**Provided records**:
*** Begin section ***
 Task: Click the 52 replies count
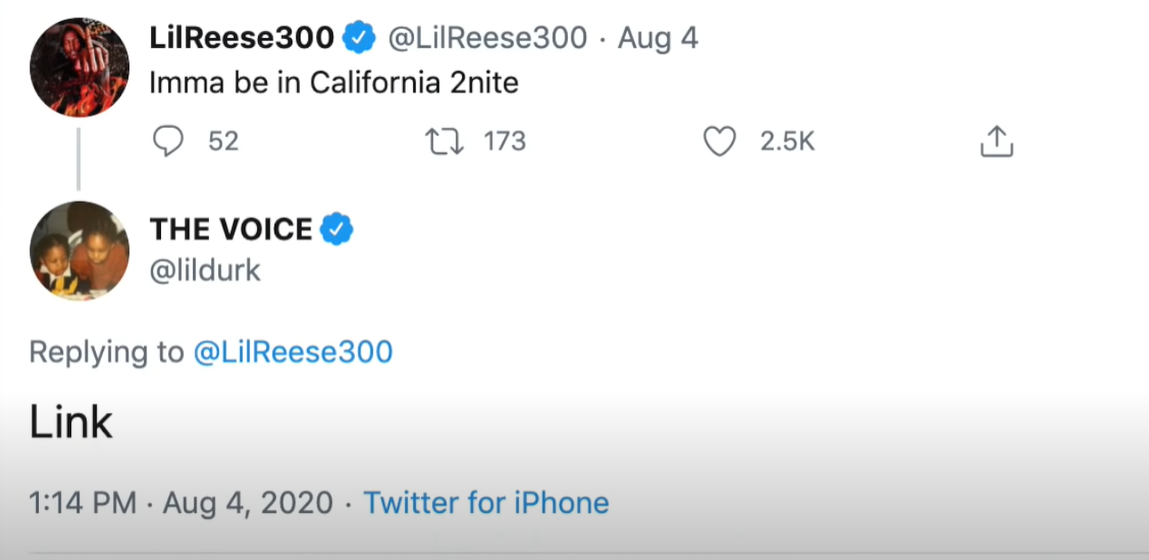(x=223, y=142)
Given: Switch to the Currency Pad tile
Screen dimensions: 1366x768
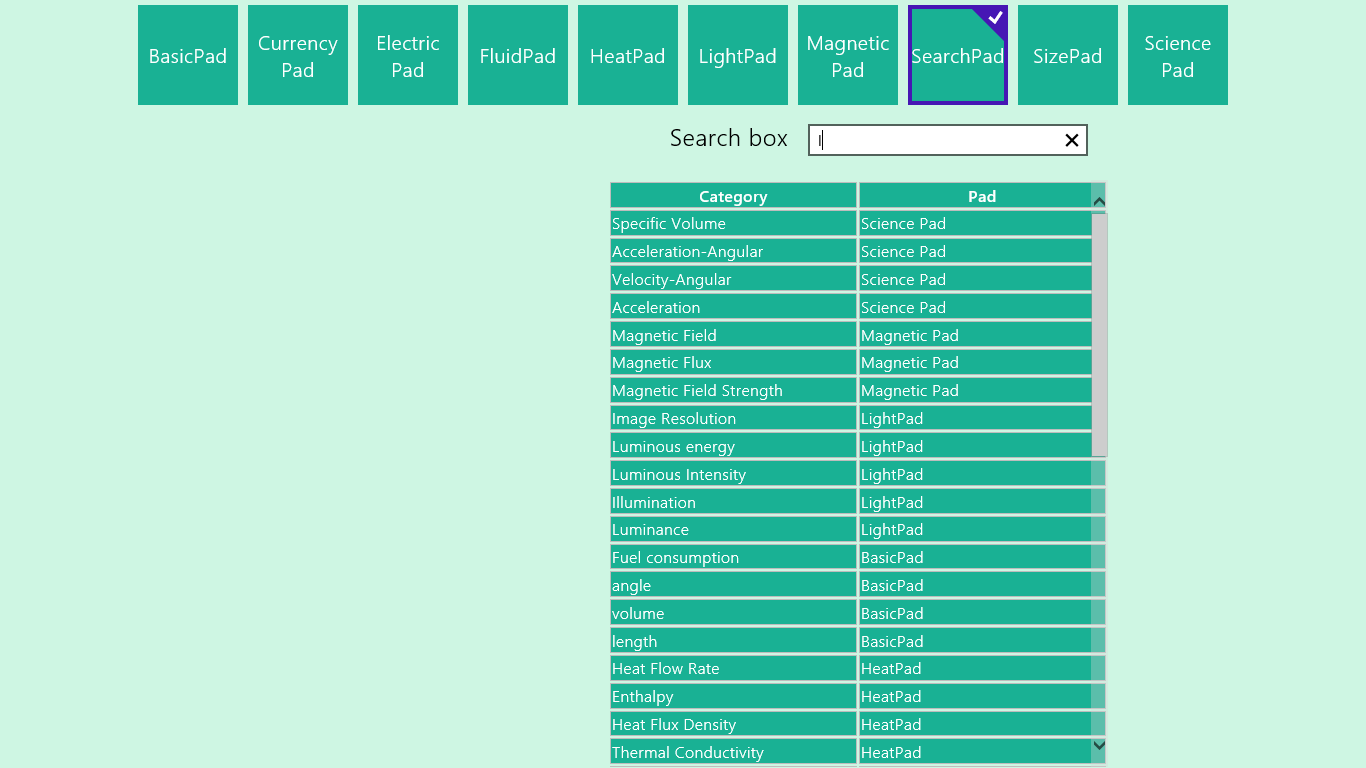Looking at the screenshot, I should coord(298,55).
*** End section ***
*** Begin section ***
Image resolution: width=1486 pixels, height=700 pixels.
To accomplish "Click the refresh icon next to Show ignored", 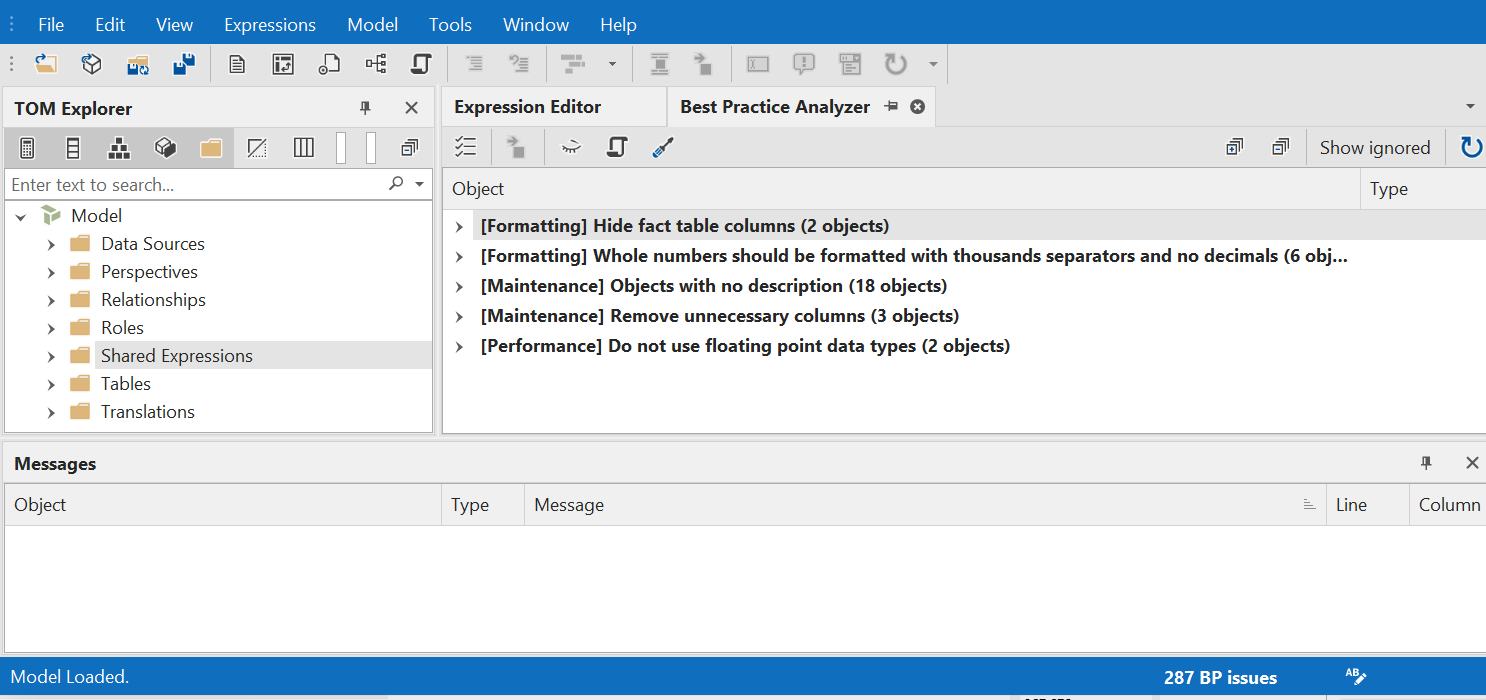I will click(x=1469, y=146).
*** End section ***
*** Begin section ***
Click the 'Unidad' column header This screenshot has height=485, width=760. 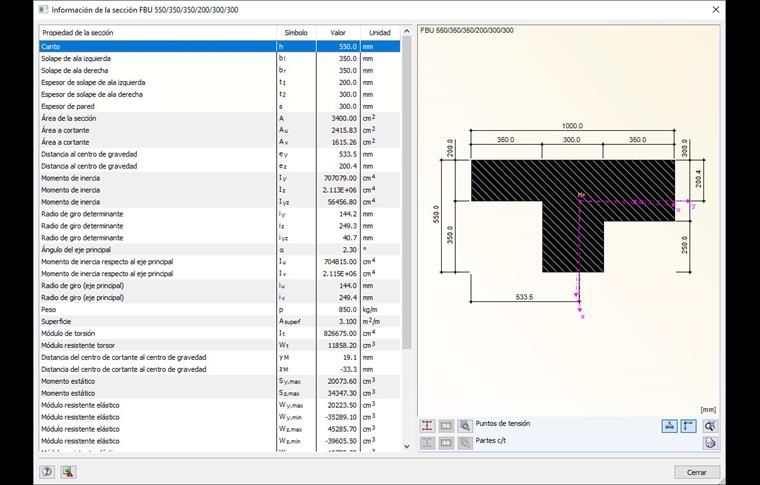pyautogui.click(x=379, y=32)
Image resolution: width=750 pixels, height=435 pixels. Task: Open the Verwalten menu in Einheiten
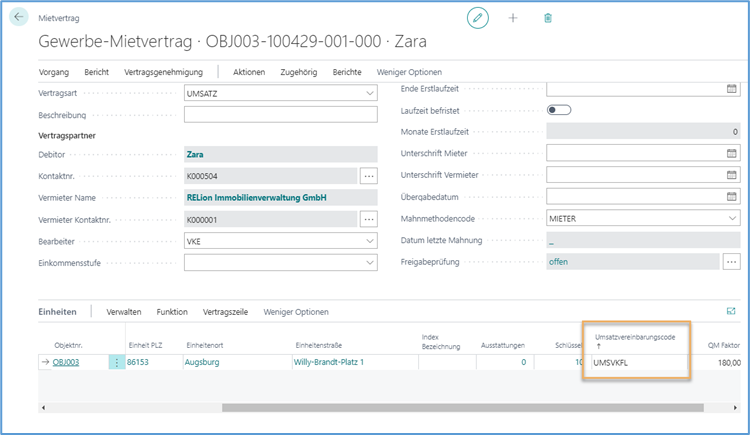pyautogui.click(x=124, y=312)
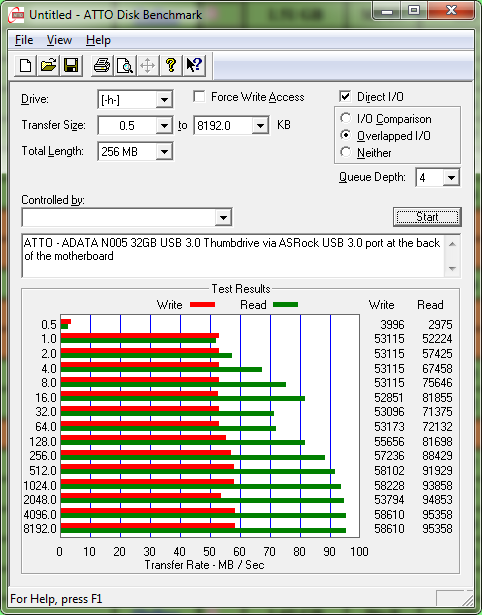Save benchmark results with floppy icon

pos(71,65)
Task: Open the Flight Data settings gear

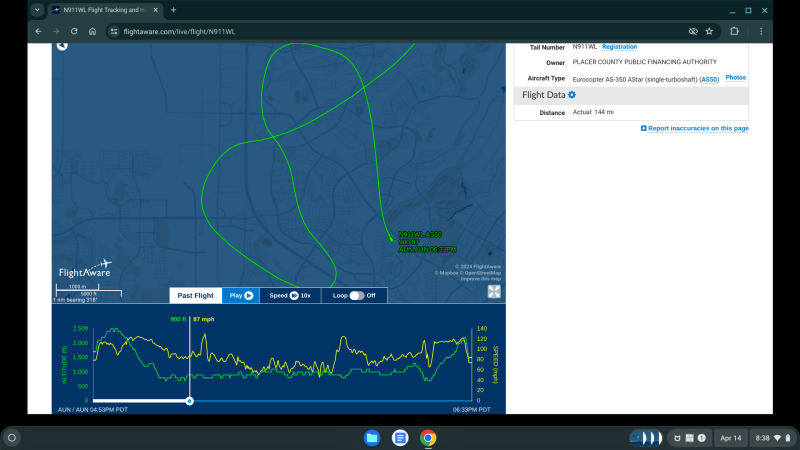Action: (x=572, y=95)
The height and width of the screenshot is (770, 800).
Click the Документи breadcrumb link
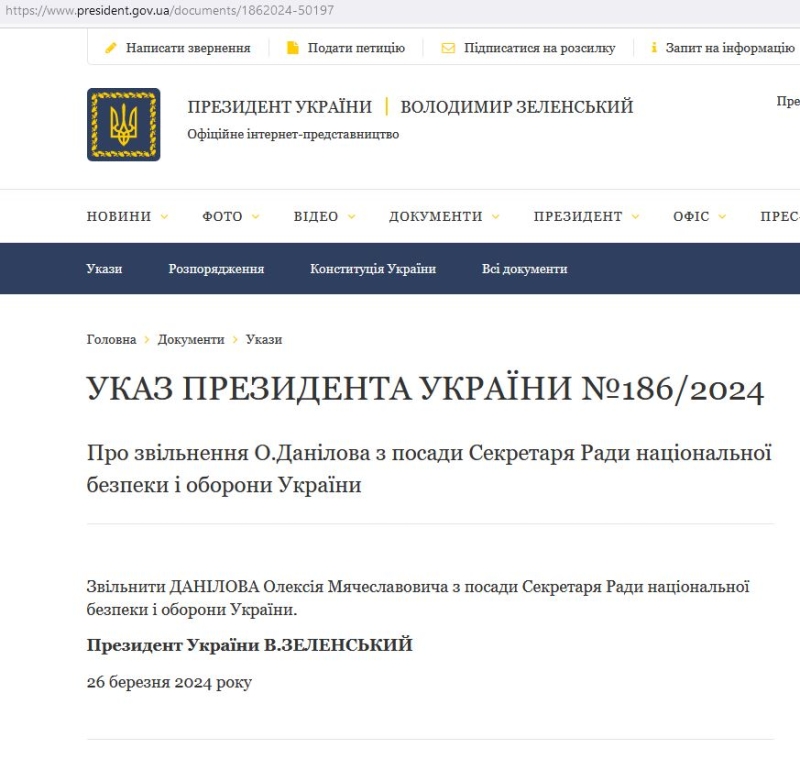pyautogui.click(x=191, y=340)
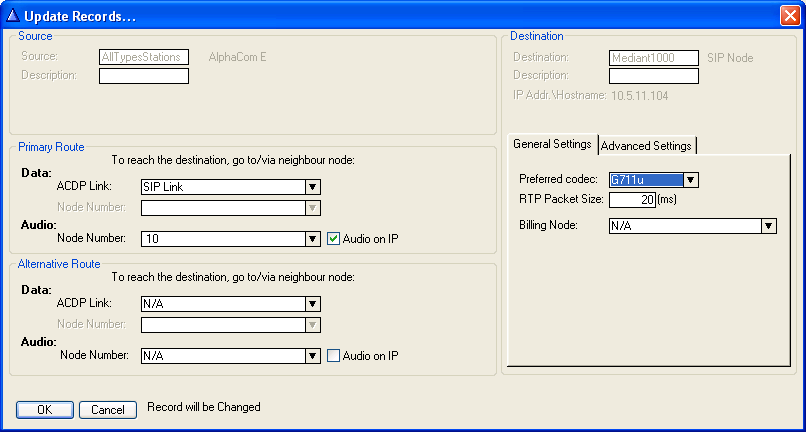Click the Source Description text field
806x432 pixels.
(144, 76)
*** End section ***
**What is needed**:
Within the listing above, the lines starting at the one containing "Image resolution: width=750" and ending at the one containing "The height and" are to be returned exactly. Omit the pictures.

**Response area**:
Image resolution: width=750 pixels, height=435 pixels. Task: Open the Verwalten menu in Einheiten
pyautogui.click(x=124, y=312)
Save benchmark results with floppy icon

pos(71,65)
Task: Open the Flight Data settings gear

Action: (x=572, y=95)
The height and width of the screenshot is (770, 800).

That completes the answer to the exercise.